Un potentiel géothermique très élevé
Contrairement à l’éolien et au solaire dont le potentiel au pays du soleil levant est également considérable mais qui nécessitent de faire appel à des outils de flexibilité comme l’hydro modulable, les batteries ou le stockage hydrogène pour adapter l’offre à la demande, la production électro-géothermique est modulable à volonté et disponible 24H sur 24, 365 jours sur 365. En recourant aux technologies classiques, il est possible d’installer 80 GW de centrales géothermiques au Japon selon l’Earth Policy Institute, un think tank basé à Washington et fondé par Lester Brown, expert du développement durable de renommée internationale. C’est équivalent à la puissance d’environ 80 réacteurs nucléaires. Mais en recourant aux technologies les plus modernes (Enhanced Geothermal Systems, EGS), technologies qui ont notamment fait leurs preuves aux Etas-Unis, le potentiel géothermique japonais est encore bien plus élevé.

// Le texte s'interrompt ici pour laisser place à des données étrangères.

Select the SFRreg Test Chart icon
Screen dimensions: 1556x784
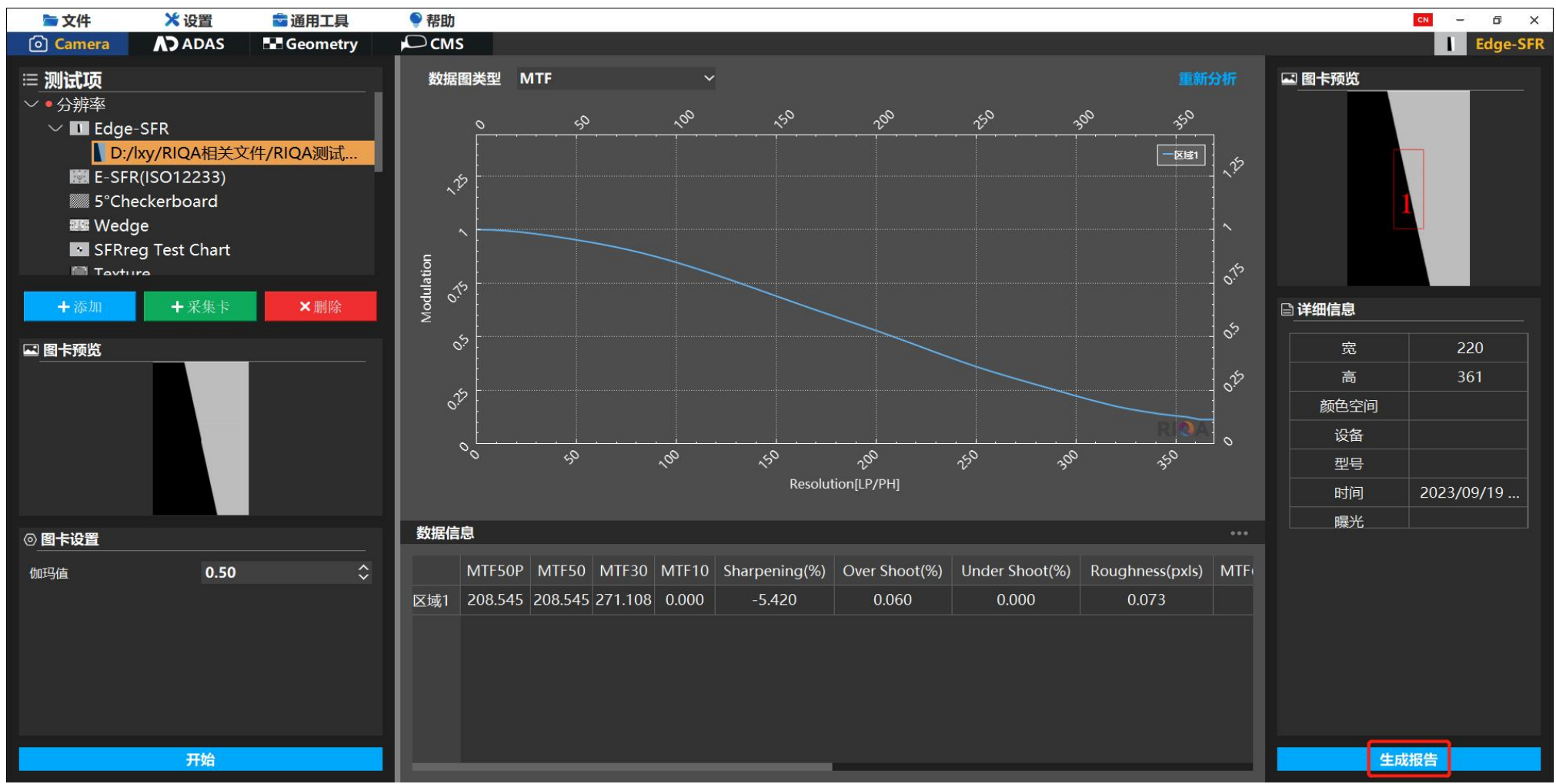coord(79,250)
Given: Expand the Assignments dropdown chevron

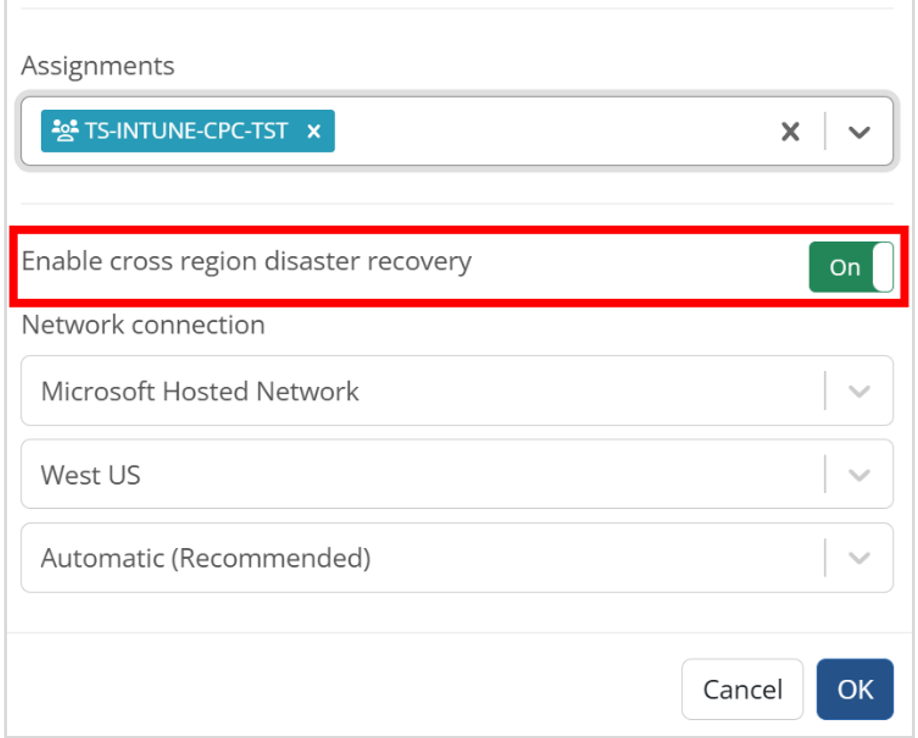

Selon la synthèse de la littérature scientifique mondiale réalisée par le GIEC dans son rapport sur les énergies renouvelables (SRREN, 2011), le potentiel théorique de la géothermie est fabuleux à l’échelle mondiale : 12600 milliards d’ExaJoules (1 EJ = 278 TWh) sont stockés dans le globe terrestre, comme dans un thermos à café géant, dont 5,4 milliards d’EJ au niveau de la croûte terrestre. Pour avoir un ordre de grandeur, la France produit chaque année environ 2 EJ d’électricité, soit environ 3% de la production électrique mondiale. Le potentiel technique, c’est-à-dire l’énergie concrètement exploitable avec les technologies actuelles, est en réalité bien inférieur au potentiel théorique et est estimé par les experts, selon les différentes hypothèses retenues, entre 118 et 1109 EJ électriques, ce qui reste loin d’être négligeable.
La chaleur géothermique résulte de la désintégration nucléaire naturelle d’isotopes au sein de la planète Terre, principalement d’uranium, de thorium et de potassium. Cette chaleur est à l’origine de l’activité interne de la planète Terre et s’échappe par bouffées, profitant de zones de faiblesse au niveau de la croûte terrestre. Résultant d’un séisme sous-marin, le tsunami qui a provoqué l’accident à la centrale nucléaire de Fukushima-Daiichi a ainsi une origine… nucléaire. Tirer profit de la chaleur libérée par cette méga-centrale nucléaire terrestre 100% naturelle est peut-être une approche plus judicieuse que celle qui consiste à construire des centrales nucléaires artificielles sur un archipel très vulnérable aux activités volcaniques, sismiques et tsunamiques.